▶ _Direction_
Turn the listing, from the line with "Where should I click to: Click the Rechercher" up to and including the line with "Looking at the screenshot, I should [792, 749].", into a Markdown table with the columns No. and Text. Number each row and leave out blank lines.
━━━━━━━━━━━━━━━━━━━━
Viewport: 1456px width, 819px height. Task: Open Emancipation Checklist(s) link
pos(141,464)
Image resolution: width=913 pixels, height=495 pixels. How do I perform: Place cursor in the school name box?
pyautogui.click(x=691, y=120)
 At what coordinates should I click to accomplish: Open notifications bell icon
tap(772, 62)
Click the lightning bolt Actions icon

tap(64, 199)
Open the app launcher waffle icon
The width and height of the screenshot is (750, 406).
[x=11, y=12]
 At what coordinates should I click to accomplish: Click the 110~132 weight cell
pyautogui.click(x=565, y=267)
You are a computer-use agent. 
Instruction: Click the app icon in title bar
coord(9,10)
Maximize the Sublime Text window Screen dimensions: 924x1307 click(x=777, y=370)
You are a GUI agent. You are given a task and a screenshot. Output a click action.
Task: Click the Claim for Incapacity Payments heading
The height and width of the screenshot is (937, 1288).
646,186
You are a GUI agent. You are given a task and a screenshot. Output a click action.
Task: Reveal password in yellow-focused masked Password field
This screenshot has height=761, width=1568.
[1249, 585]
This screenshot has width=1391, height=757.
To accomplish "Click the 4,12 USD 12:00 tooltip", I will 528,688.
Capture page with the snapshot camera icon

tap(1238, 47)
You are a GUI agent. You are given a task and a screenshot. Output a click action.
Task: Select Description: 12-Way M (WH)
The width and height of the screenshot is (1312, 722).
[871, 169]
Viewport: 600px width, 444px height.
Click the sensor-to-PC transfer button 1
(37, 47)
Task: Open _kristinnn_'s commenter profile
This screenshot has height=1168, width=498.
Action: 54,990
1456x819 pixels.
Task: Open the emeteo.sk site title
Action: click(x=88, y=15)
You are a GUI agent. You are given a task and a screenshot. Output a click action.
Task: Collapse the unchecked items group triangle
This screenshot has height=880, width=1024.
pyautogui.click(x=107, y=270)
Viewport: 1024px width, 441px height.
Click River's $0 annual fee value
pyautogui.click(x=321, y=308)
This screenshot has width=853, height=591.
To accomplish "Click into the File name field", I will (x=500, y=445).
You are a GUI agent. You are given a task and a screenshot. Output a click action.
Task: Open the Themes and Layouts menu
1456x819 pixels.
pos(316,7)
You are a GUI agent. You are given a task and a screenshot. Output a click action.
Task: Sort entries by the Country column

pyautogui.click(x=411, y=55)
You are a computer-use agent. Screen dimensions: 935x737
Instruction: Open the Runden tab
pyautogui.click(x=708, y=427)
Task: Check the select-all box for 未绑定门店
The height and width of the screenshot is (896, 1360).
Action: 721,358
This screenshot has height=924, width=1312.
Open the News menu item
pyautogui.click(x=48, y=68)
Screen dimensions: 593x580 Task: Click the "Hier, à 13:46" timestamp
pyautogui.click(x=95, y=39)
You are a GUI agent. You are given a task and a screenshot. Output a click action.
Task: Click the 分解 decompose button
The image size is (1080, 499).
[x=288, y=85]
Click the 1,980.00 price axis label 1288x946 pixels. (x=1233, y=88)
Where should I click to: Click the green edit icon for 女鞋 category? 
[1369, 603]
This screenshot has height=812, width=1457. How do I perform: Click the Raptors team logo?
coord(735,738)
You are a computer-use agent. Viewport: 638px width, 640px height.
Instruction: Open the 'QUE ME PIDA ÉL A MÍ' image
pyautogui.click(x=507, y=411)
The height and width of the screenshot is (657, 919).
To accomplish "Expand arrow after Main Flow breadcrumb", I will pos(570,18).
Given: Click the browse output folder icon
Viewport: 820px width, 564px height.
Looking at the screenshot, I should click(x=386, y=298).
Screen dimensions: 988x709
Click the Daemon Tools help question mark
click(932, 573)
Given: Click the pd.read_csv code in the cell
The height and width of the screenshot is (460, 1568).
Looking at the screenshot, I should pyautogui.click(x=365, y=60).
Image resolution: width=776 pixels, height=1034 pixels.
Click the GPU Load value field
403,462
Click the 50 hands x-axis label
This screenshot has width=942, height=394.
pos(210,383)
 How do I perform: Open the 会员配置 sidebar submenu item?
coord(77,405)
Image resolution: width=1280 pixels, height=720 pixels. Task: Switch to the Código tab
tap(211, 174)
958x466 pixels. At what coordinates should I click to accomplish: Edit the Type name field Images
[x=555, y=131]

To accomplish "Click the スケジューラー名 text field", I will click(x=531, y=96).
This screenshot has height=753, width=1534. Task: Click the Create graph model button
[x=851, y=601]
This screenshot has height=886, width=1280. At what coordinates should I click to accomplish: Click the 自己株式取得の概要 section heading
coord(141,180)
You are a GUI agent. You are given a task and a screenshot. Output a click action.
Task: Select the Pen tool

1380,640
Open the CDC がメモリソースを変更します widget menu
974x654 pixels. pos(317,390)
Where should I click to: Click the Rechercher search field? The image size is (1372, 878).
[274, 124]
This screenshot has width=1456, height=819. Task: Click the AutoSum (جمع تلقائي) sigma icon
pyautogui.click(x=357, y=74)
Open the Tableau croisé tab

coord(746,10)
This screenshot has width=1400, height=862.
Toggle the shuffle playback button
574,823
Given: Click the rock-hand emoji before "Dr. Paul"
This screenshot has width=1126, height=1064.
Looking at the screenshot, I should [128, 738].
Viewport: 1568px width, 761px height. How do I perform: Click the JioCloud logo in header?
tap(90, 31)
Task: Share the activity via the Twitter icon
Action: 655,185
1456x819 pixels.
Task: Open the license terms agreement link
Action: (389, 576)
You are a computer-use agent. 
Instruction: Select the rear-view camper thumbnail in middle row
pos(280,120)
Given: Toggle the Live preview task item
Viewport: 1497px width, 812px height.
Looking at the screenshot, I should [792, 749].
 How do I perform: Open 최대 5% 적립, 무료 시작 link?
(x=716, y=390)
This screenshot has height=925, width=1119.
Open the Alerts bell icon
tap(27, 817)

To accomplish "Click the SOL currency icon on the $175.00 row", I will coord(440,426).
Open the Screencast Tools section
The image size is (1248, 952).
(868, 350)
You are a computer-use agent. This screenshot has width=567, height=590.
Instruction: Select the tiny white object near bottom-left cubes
━━━━━━━━━━━━━━━━━━━━
▶ _Response_
| No. | Text |
|---|---|
| 1 | Where should I click to: Click the Rechercher search field? The image size is (1372, 878). |
| 2 | [274, 124] |
| 3 | This screenshot has width=1456, height=819. Task: Click the AutoSum (جمع تلقائي) sigma icon |
| 4 | pyautogui.click(x=357, y=74) |
| 5 | Open the Tableau croisé tab |
| 6 | coord(746,10) |
| 7 | This screenshot has width=1400, height=862. |
| 8 | Toggle the shuffle playback button |
| 9 | 574,823 |
| 10 | Given: Click the rock-hand emoji before "Dr. Paul" |
| 11 | This screenshot has width=1126, height=1064. |
| 12 | Looking at the screenshot, I should [128, 738]. |
| 13 | Viewport: 1568px width, 761px height. How do I perform: Click the JioCloud logo in header? |
| 14 | tap(90, 31) |
| 15 | Task: Share the activity via the Twitter icon |
| 16 | Action: 655,185 |
| 17 | 1456x819 pixels. |
| 18 | Task: Open the license terms agreement link |
| 19 | Action: (389, 576) |
| 20 | You are a computer-use agent.  |
| 21 | Instruction: Select the rear-view camper thumbnail in middle row |
| 22 | pos(280,120) |
| 23 | Given: Toggle the Live preview task item |
| 24 | Viewport: 1497px width, 812px height. |
| 25 | Looking at the screenshot, I should [792, 749]. |